ASSIGNMENT: Give the records again exactly. Pictures do not belong in the copy.

DATA UNDER STUDY:
■ ■ ■
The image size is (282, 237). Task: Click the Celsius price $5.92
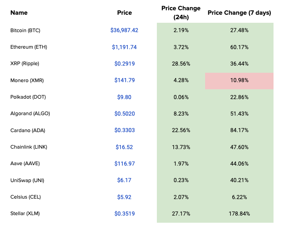point(124,197)
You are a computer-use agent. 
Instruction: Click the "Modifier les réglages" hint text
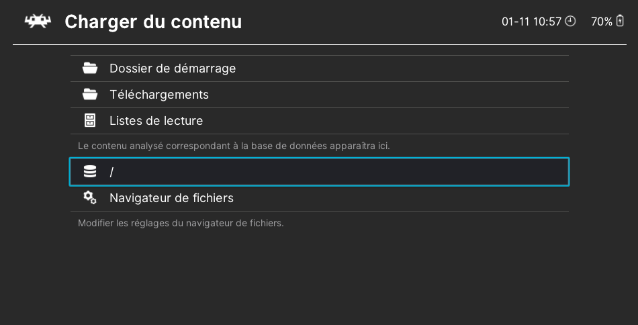(181, 224)
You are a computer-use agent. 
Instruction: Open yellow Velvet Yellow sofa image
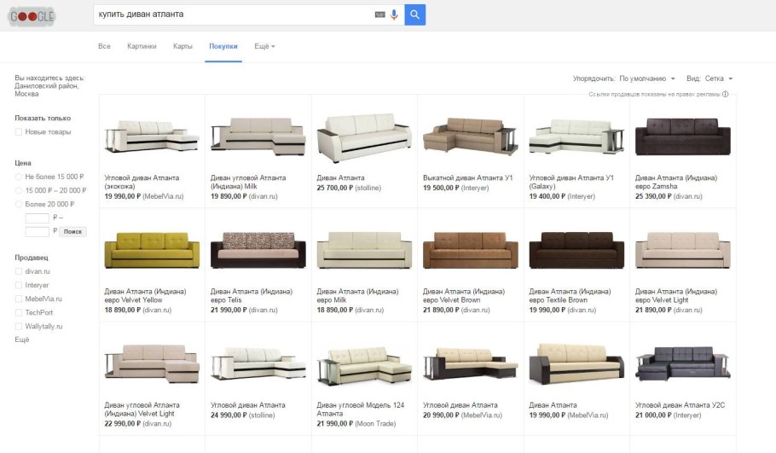(x=152, y=251)
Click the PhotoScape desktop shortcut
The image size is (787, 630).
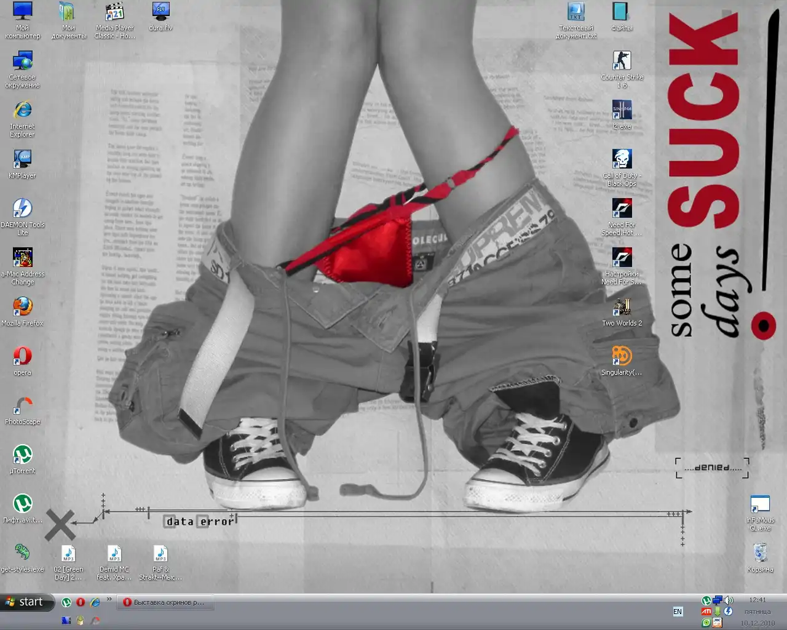pyautogui.click(x=23, y=405)
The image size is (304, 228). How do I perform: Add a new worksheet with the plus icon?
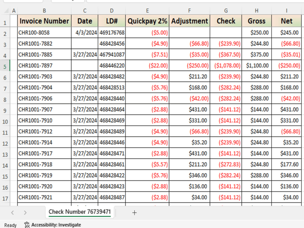pyautogui.click(x=134, y=212)
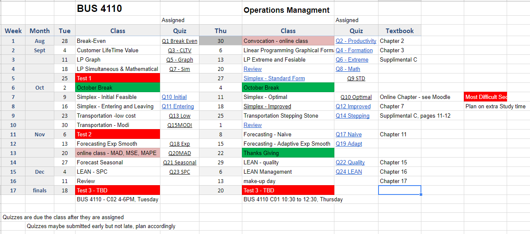Open the Q14 Stepping quiz link
The width and height of the screenshot is (530, 234).
coord(352,116)
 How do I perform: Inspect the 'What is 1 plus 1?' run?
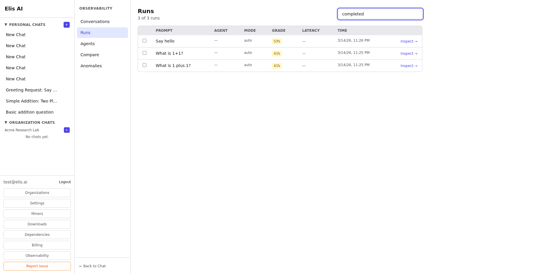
■ ■ ■
RESPONSE AREA:
The image size is (282, 237). Task: Click the Celsius price $5.92
point(124,197)
You are a computer-use agent. 
Instruction: Click the "Modifier les réglages" hint text
(181, 224)
You are a computer-use agent. 
Instruction: Open yellow Velvet Yellow sofa image
(x=152, y=251)
Click the PhotoScape desktop shortcut
The image size is (787, 630).
pyautogui.click(x=23, y=405)
The image size is (304, 228). How do I perform: Add a new worksheet with the plus icon?
pyautogui.click(x=134, y=212)
Open the Q14 Stepping quiz link
The width and height of the screenshot is (530, 234).
coord(352,116)
 How do I perform: Inspect the 'What is 1 plus 1?' run?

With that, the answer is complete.